_PROBLEM TO SOLVE:_ The answer must be an exact reprint of the lines from the one with "Screen dimensions: 1568x620" through the final line of the data, with no pictures included.

_SUPPLIED RECORDS:_

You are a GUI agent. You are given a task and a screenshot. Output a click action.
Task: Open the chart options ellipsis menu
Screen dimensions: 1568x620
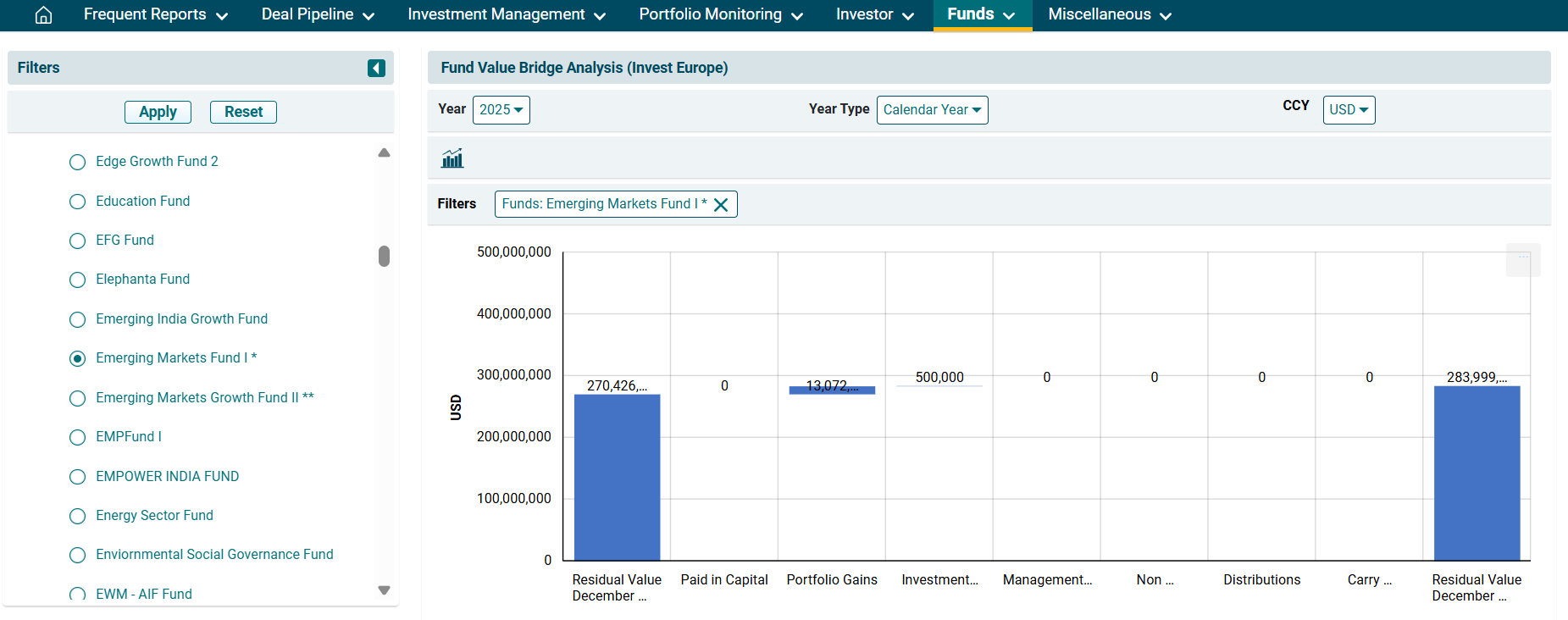pyautogui.click(x=1522, y=258)
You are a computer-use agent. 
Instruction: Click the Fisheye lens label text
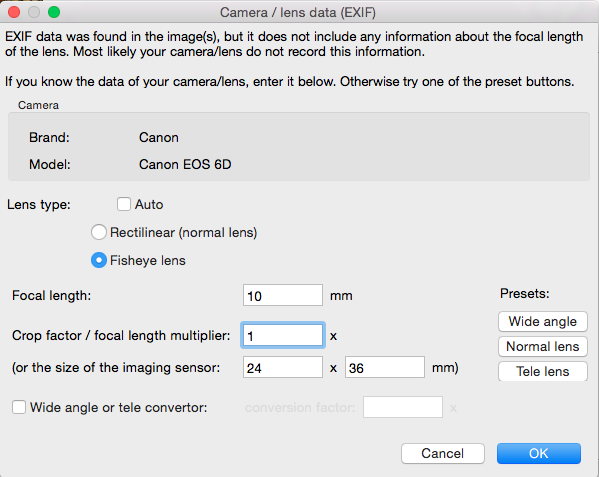coord(147,260)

_SOLUTION TO THIS TASK:_
Screen dimensions: 1568x620
pyautogui.click(x=1522, y=258)
You are a computer-use agent. 
Instruction: Click the Fisheye lens label text
coord(147,260)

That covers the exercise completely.